You usually have to be really close ( like shooting range close to hear a Tom drum), so it was probably the grouse.

Turkeys get a lot of their water intake from bugs and vegetation they eat. I've never had any luck with hunting water holes for them. Find where the roost is and pattern them from there. Look for the area where the toms go to strut. Set up there, be still and wait for them to come to you


----------



## Mojo1 (Sep 8, 2007)

manysteps said:


> I could be wrong, but this is the second time today I've seen someone posting about turkey drumming...
> 
> I've ben right in the middle of turkey many times, and I have yet to hear one drumming.

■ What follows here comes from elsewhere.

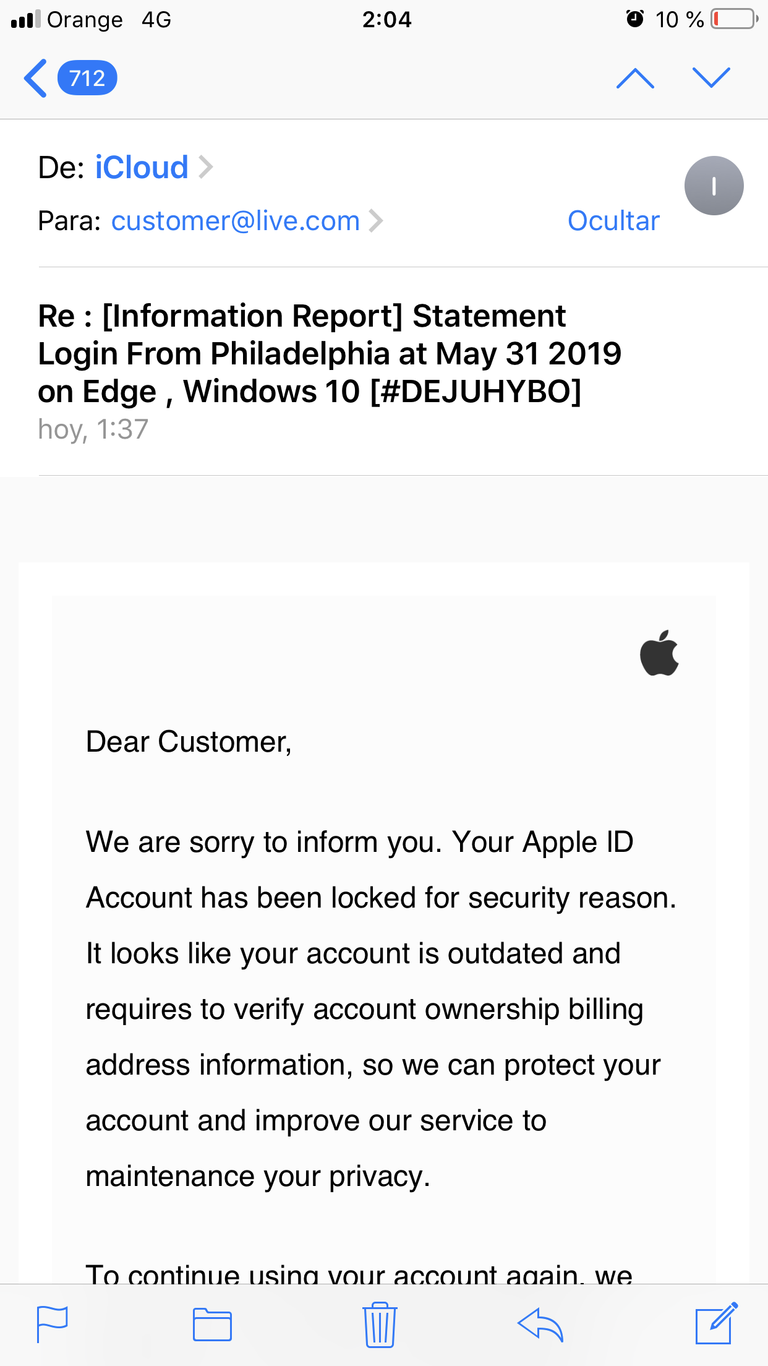Tap the battery indicator in status bar
This screenshot has height=1366, width=768.
tap(734, 19)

I've never heard one drumming unless he was strutting, and you have to be close to hear it


----------



## BPturkeys (Sep 13, 2007)

Drumming is a pretty rare thing to be heard for the reasons Mojo mentions. It is a low pitched strange sound that sort of goes...ah uuumm, ah uuumm. It is a real treat if you actually heard one drumming. It is almost always done on warm sunny afternoons when the old Tom is quietly strutting over a casually feeding bunch of hens. I liken it to a cat purring from contentment.


----------



## Wind In His Hair (Dec 31, 2009)

Here are some good examples of grouse drumming:

[youtube:5lix3vnl]http://www.youtube.com/v/MVfiIp3QGs4?hl=en_US&version=3&amp[/youtube:5lix3vnl]


----------



## Dirtbag08 (Apr 30, 2013)

I've had the opportunity to hear toms drumming a few times before. As said in previous posts, it's pretty hard to pick up on unless you are really close. I've heard it referred to as a "spit and drum" because you hear them make a little spit sound then a low humm. It's pretty neat


----------



## gpskid (Jul 24, 2012)

Really
It is different from the grouse drumming, but is like a paut and hmmmmmm (spit & drum)and can be heard from a distance, ( this happens when they lock their tail fan full) gobblers do it the second they start strutting. I have a call the imitates it and use it instead of hen calls.
If you listen close you can tell when the gobblers getting in shooting range, they'll come in silent this way, once you heard this and wings scraping the ground be ready.


----------



## Mojo1 (Sep 8, 2007)

I heard three drumming this morning!!!!! At one point I had them so close, you could hear their feathers whoosh as they puffed up and puffed down.


----------